■ Exercise objective
Report all lines of the records that contain "computer".

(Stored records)
------------------------------------------------

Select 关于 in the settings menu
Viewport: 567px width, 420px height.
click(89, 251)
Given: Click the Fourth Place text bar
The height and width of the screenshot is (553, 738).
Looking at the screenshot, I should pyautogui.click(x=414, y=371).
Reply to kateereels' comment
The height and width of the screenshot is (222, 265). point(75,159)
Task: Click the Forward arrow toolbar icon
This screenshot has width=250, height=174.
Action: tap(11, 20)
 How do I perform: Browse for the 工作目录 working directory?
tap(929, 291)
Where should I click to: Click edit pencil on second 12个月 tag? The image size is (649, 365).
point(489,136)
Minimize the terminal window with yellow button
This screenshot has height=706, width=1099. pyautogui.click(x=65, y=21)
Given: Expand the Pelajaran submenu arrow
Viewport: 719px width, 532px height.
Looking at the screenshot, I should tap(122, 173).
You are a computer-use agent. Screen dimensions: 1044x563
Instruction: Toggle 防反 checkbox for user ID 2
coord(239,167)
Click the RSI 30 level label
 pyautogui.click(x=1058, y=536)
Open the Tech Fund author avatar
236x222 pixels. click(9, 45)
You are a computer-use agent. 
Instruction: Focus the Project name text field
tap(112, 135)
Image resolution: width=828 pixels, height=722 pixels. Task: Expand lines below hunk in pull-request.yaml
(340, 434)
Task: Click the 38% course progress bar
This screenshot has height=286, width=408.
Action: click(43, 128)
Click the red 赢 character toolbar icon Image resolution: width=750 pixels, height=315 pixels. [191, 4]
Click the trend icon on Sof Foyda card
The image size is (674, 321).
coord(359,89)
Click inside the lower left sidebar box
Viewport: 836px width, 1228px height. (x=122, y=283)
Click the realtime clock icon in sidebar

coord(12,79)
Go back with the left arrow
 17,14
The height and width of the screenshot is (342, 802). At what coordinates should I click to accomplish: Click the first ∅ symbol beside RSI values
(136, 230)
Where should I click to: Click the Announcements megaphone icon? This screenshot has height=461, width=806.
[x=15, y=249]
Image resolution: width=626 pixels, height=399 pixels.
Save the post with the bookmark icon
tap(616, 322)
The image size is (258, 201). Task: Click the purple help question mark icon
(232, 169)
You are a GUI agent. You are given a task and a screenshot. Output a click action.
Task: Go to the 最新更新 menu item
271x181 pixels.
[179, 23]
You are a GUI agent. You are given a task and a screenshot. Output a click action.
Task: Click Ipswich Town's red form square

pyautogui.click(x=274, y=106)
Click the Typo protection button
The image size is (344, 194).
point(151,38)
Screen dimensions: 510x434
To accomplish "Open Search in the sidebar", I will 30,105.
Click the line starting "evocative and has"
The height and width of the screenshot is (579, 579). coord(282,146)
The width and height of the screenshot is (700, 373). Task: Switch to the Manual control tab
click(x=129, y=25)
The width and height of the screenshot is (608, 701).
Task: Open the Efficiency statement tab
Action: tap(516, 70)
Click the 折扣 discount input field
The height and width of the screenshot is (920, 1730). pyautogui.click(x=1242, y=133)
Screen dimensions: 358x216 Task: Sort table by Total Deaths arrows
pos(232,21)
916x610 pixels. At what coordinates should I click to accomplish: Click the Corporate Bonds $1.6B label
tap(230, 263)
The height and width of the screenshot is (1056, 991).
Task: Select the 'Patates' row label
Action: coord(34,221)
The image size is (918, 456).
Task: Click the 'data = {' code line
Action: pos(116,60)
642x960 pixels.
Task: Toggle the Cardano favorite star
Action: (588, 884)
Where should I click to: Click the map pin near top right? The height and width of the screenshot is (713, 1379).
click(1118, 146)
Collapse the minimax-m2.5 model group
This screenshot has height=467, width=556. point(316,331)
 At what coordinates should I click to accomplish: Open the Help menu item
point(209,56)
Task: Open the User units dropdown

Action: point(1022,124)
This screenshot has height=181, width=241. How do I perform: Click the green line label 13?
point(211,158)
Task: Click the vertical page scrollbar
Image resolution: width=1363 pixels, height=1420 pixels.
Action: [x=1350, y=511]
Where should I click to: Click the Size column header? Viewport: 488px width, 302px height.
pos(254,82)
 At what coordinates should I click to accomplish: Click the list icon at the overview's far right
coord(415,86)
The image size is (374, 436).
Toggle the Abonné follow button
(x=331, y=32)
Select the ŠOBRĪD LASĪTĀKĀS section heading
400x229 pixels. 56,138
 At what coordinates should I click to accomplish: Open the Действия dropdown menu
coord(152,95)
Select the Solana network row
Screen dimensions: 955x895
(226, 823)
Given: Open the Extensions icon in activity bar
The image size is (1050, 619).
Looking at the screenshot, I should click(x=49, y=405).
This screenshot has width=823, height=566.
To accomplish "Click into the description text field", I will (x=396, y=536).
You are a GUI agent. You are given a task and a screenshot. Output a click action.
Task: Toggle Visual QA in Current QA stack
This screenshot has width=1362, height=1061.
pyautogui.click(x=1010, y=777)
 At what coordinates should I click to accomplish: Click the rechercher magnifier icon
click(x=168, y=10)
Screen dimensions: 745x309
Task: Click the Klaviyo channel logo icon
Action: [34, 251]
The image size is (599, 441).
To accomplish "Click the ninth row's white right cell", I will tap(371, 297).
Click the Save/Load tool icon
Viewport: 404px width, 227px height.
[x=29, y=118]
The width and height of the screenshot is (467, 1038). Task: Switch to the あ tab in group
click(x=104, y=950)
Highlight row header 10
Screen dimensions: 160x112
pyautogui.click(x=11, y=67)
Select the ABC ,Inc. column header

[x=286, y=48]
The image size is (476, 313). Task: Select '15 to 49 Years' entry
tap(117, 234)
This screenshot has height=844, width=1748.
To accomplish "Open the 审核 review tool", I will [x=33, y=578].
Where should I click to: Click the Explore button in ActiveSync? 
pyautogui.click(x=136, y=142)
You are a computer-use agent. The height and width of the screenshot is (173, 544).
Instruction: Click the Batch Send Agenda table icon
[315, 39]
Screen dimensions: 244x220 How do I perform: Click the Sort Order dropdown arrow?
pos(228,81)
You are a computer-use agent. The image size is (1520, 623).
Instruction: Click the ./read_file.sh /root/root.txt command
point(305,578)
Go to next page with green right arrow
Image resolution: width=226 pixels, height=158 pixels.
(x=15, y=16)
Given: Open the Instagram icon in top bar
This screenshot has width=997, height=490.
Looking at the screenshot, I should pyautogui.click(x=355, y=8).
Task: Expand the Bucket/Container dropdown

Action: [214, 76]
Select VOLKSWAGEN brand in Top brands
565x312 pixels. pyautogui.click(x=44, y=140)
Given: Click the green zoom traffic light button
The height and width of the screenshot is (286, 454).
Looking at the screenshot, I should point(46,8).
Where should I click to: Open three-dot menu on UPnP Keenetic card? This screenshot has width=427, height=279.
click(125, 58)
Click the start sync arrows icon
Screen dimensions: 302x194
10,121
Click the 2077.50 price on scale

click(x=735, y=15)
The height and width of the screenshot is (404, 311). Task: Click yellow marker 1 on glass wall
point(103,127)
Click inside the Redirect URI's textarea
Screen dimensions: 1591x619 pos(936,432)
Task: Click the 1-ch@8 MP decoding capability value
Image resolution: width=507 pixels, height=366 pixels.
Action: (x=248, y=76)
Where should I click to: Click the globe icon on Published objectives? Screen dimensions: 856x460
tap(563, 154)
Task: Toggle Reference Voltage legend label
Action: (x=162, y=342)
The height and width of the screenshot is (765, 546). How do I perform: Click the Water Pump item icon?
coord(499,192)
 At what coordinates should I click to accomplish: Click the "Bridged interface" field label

------------------------------------------------

■ Your response
You are a computer-use agent. Screen dimensions: 1044x563
You are a computer-use agent. 
You are a computer-use agent. The height and width of the screenshot is (173, 544).
You are a computer-use agent. The image size is (1520, 623).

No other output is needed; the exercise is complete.